I'm watching him pick his teeth with his nails, ramming those dirt encrusted sabers through each break in the enamel, and then sucking out hours old food, re-chewing it like it was a new meal.
He stares at the football game like it's a new religion and he's a born again Christian, he worships at the feet of quarterbacks and prays for the salvation of receivers, all while stuffing his face with butter devout microwave popcorn.
Occasionally I see him move, I think I even saw him lift his left side slightly, but to my disgust it was only to release one of the most pungent smells I have ever encountered. He makes no motion that he recognizes I am there, except to occasionally grunt and shake an empty beer bottle at me, signaling his need to be refreshed.
I look around the room, past the 65 inch television, past the leather couches, past the multiple pictures of family vacations and I miss the simple man who once confided that he hoped to be a lawyer for the people, helping those who needed saving from the high priced attorneys.
His head shows shadows of the thick dark hair he once possessed, His once tall, lanky body has filed in and he is better described as full. The green eyes that have looked at me lovingly, seductively, and angrily all equally are now pinched in a denial of much needed glasses.
I look at him and wonder if there is still the man that wooed me under all those layers of forgotten male species.
I recall the man who was shy and forward all at the same time, the man who approached me with a shy smile and asked if he could take me out. I remember how my Prince Charming came riding in on his 10 year old, dented, white Toyota corolla, opening the door and holding my hand as I slipped into the cracked bucket seats. How excited he was to tell me he had made reservations at one of the best restaurants in town. He thought I couldn't see how his eyes grew ten sizes when he looked at the menu, or how he had ordered water but didn't react when I ordered lobster. I remember sitting outside my third floor apartment in his car with a broken heater, glancing up at my roommate spying on us from the window as he explained his plan for his future. I watched him nervously fidget at the end of the night, standing by my door, trying to gather the courage to kiss me before I lean forward and decide to end his anguish.
Now after 18 years of marriage the beater corolla has been replaced with a brand new Sequoia, all amenities included. The apartments we shared were abandoned for a five bedroom, two-level home in the suburbs, fully occupied with two mini versions of us. Fancy dinners consist of non-macaroni and cheese entrees and quality time is spent in the bedroom, passed out on our two thousand dollar mattress. Now he saves the world from the comfort of a 25th story office as a future partner at Gorman&Gale law offices. I play the part of the doting housewife and fulltime mother, entertaining my need to contribute by writing an advice column for a small local paper.
I look at him and wonder if he misses the exciting feeling we used to have when we sat next to each other. The burning sensation that lust brings, until you get a 24 hour reminder of what the consequences are crying in the room next to you at 2 am.
I look at my children in a photograph next to me, holding each other tight for the photo, little replica's of my husband and I. Jay, tall, dark haired and muscular at 15 like my husband, quick as a whip and just as sharp with his tongue. Katy, petite with brown curls framing a trusting face at 12. Her world was her father and every other man was just in it.

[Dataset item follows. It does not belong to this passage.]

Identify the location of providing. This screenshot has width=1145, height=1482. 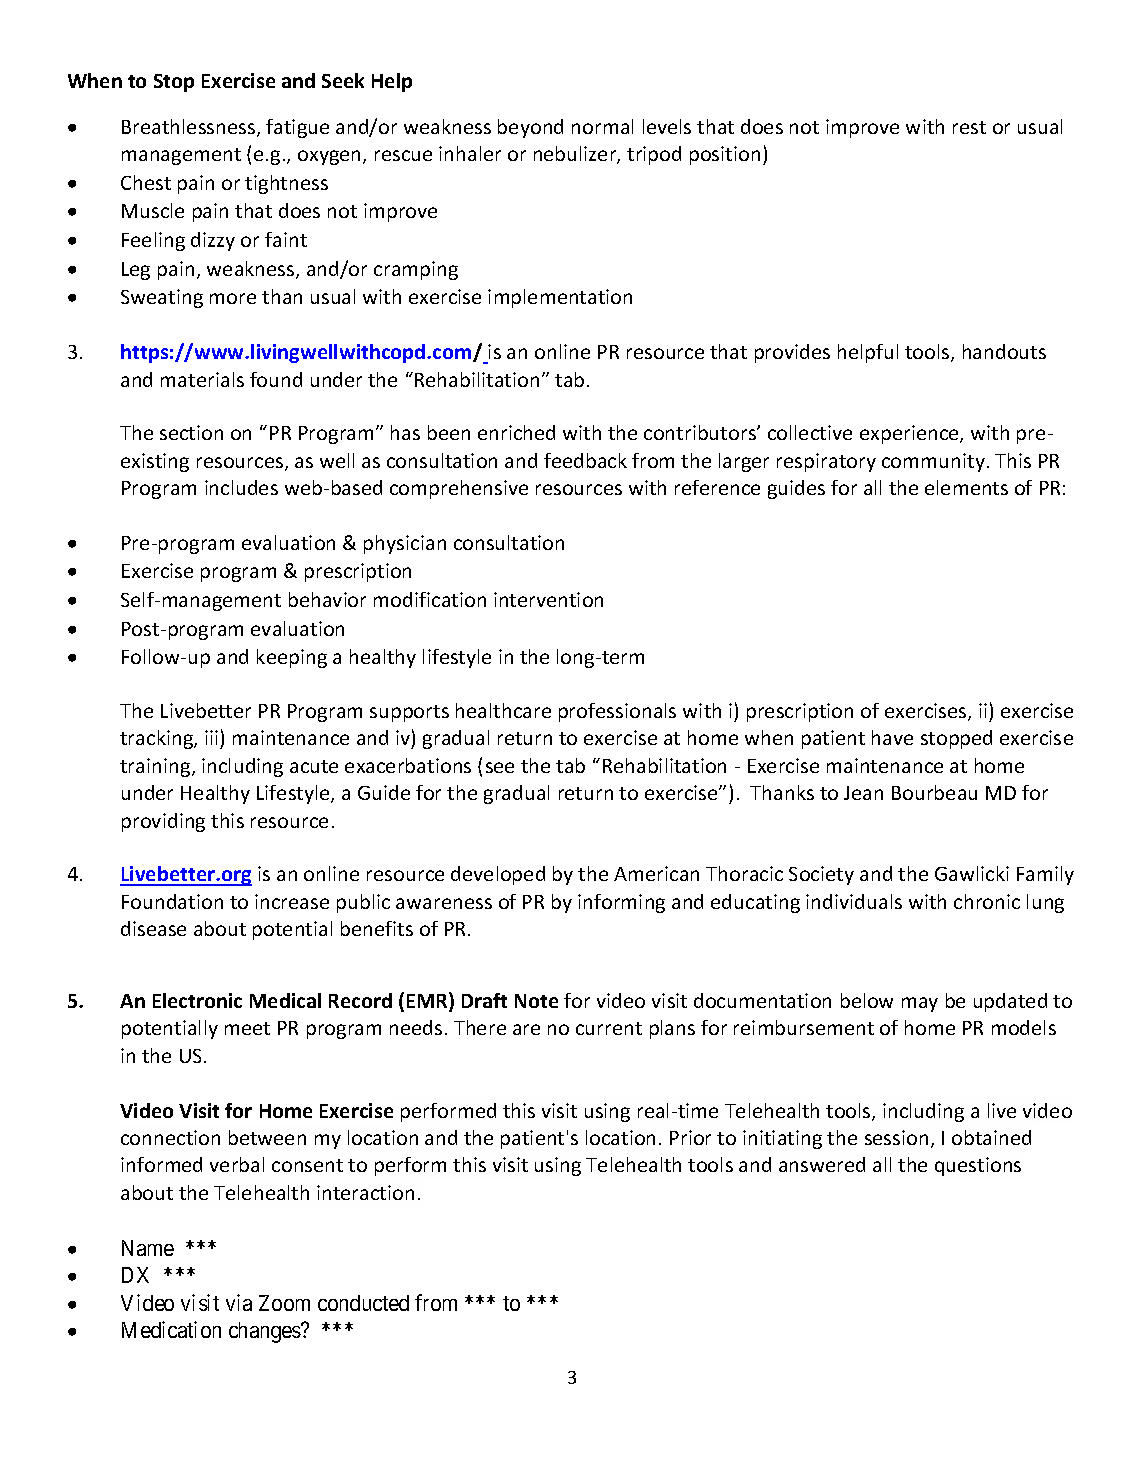
(163, 822).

Their birth changed my husband and me from irresponsible reckless singles to CNN watching, church going, judgment giving middle class parents, complete with stressed attitudes and high strung responses. But in my 15 years as a mother I wouldn't change a day.
He sits there watching the game as I contemplate all this, wondering if he even knows anything is wrong. I miss the romance; I miss our lives, and most of all I miss him, the him that used to show attention in the most wonderful of ways. I contemplate the best way to bring this up when I hear a loud groan as the TV announces the final score of the game.
"I can't believe they couldn't get into the end zone the whole game! Morons!" he was grumbling to himself.
"Tom?" I say a little louder than the TV.
"Yeah?" he acknowledges me without turning from the television.
"Can we talk?"
Tom sighs and turns the TV off. He looks down at his hands before turning his head to look at me. I inhale deeply and look at my husband of 18 years.
"Tom, I miss us."
"Malia I want a divorce." We spoke at the same time.
"What?" Did I hear that right?
"I want a divorce Malia." He sighs deeply and rests his head in his hands, hiding from my look of shock.
"What, why?" Tears are stinging my eyes as I try to maintain my calm.
"Does it matter Malia?"
"Yeah it kind of does Tom." I can feel my frustration mix with my panic.
He sighs and gets up from the chair, running his hand over his bald head. He can't look at me, Coward, coward, coward!
He glances back over his shoulder giving me a side glance.
"I'll be out by the end of the week; I'll go stay in a hotel and pack when the kids aren't here."
And with that my husband of 18 years walked away, from me, from our kids, from our home, from the promise of the rest of our lives.